In either case, it still might’ve taken him as long as 6-8 months to reach San Francisco, which my mother told me was his first place of residence. So it happened that my father, Cenon Merto “Sam” Ramos, started his American life in the most evocative city in America—the home of fog, hills, sourdough, hashish, Dashiell Hammett, Harry Bridges, Gracie Allen, Mission Dolores, earthquakes, Chinatown, Manilatown, the DiMaggio boys, and the San Francisco Symphony Orchestra (period recording of Alfred Hertz conducting the SFSO in Wagner’s Parsifal here).
The picture below is of the fourth anniversary banquet of the local Asinganian Club, November 1941, just two weeks before Pearl Harbor. That’s my dad, extreme right under the picture, when he still had hair.
Asinganian, I have to explain, means “of Pangasinan”, which is the province my father comes from—but it can be extended to also mean “of La Union”, meaning from the province above Pangasinan, called La Union, which is where my mother was born. Think of these provinces as the Lancashire and Yorkshire of the Philippines, John.
Note the date: 27 November 1941, two weeks before Pearl Harbor. Also note the flags: The Philippines was a US Commonwealth (which made us technically US nationals) and didn’t achieve independence until 4 July, 1946
There were about 100 Filipino-American clubs in the US around this time; this is the way Filipino immigrants socialized, and it was pretty successful. Even years later my mom could tell you the names and phone numbers of Filipinos in Calgary, Denver, Manila etc, just because they were Filipino and exchanged visiting cards with her at some party thrown at one of the many, many dances of the Moveable Filipino Club for manongs+manangs and their white/pinoy spouses/children in Minneapolis. It was quite a network while it lasted.

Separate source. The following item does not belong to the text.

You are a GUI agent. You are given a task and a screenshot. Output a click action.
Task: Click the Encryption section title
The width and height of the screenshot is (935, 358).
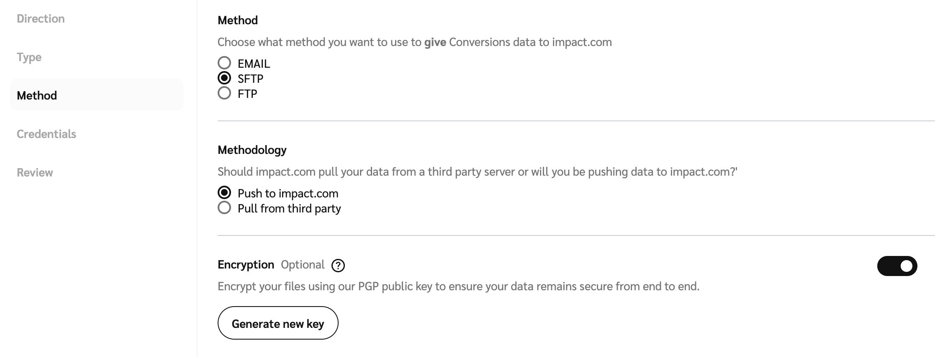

But don’t get the idea that my father and my mother met through some stateside Filipino club, because at the time she was still in the Philippines, getting occupied and bombed on. (See “The Pure Joy of St Trinian’s and The Inn of the Sixth Happiness by Malcolm Arnold“.) We never talked about that part of her life at home, but after my father died I eventually managed to get some extremely unsettling details from my various cousins.
But aside from that, as it turned out, after the war Mom and Dad had met through the penpal ads that were in the back of the regular issues of the Asinganian Club newsletter, which circulated not only in the States but the Philippines. After my dad’s first marriage in the mid-1940s to a white, probably Irish, woman named Margaret—I’m going to imagine her name was Margaret—failed to work out (see “25 May—Two Birthdays: My Dad’s and My Beloved English Conductor John Wilson’s”) my dad, like so many other young guys working far from home in a strange new place, was counseled to take “a wife from the old country”. But where to find one? The immigration quotas of the 1920s-1940s were not favorable to single, marriageable Filipino men: the percentage during that time was never more than 2 marriageable females for every 98 marriageable males. But if you were a citizen (by then, my dad was already a total US citizen and the Philippines was a separate sovereign nation), you could travel to the islands, choose a wife, and bring her back as your dependent. A lot of American soldiers did this after the war.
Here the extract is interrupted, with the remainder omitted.